A professional 18-hole golf course will simply enhance the current five-star tourist set up but it will not attract people who travel to play golf.
The third myth is that a golf course will drain Malta’s water resources. While this may have been the case up to a couple of years ago, it may not be so in the not too distant future. Malta’s obligations to treat all sewage before dumping it into the sea means that three sewage treatment plants will have to be built in the next three years and some of the second grade water they will produce could easily be used to irrigate a golf course all year round.
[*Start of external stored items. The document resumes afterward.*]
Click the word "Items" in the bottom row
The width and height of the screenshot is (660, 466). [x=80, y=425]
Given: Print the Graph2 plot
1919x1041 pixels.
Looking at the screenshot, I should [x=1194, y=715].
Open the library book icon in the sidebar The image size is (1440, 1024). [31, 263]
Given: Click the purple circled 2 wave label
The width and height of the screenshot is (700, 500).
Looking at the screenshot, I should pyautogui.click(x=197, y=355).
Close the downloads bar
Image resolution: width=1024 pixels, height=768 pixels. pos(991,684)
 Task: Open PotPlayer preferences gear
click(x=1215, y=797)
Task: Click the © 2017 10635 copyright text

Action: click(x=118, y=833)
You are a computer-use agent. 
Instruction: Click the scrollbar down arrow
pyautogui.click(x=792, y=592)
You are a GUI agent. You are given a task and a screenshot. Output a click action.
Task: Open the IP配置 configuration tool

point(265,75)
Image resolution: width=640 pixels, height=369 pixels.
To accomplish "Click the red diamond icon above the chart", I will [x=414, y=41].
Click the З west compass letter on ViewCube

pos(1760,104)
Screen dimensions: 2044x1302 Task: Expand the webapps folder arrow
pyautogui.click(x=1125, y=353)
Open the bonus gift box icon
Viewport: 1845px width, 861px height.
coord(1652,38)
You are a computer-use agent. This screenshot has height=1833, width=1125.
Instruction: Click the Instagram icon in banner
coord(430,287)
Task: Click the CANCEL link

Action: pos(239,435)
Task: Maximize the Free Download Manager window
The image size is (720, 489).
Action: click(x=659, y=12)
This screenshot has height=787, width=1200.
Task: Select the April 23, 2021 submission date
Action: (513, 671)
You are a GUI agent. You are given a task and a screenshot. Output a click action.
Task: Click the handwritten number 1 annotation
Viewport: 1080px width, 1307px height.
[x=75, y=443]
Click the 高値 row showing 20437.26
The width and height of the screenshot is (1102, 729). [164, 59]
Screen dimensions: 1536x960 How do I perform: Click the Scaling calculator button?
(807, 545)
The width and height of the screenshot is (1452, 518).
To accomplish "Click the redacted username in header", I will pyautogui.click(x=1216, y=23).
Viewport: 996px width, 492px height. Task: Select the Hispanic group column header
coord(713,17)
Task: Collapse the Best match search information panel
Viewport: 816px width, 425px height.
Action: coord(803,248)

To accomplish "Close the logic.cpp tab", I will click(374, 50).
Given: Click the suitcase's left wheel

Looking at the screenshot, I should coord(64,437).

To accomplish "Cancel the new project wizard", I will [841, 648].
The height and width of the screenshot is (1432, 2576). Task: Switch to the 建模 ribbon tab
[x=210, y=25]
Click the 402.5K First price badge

The fourth myth is that a golf course will require large amounts of fertiliser and pesticide to retain the plush green turf throughout the year. Like farming, golf courses do use pesticides and fertilisers but modern techniques have made it possible for golf clubs to use less of the amounts that were used in the past. Indeed, the amount of fertilisers and pesticides used by some farmers would put any golf course to shame.
There seems to be general consensus that the country requires at least one more golf course, with some even suggesting a maximum of three. Within this context land use becomes the single most important issue.
Can this country of 316 square kilometres afford to dedicate large tracts of land for the exclusive use of a couple of golfers?
An 18-hole golf course with full facilities can easily require a land area that varies from 0.4 square kilometres to a maximum of 0.8 sq km. Having three of them would mean a total land area of between 1.2 and 2.4 sq km from which the general public would be excluded from entering.
Prevailing circumstances may necessitate the construction of at least one golf course and the expansion of the one that already exists in Marsa.
The expansion of the Marsa course is not without its downside. It would mean the removal of other sporting facilities housed in the vicinity of the Royal Marsa Golf Club or possibly to limit the damage to third party sporting facilties, the course can be expanded, across the road from the current site into the agricultural area just below the industrial estate where Coca-Cola had intended to construct a factory 10 years back.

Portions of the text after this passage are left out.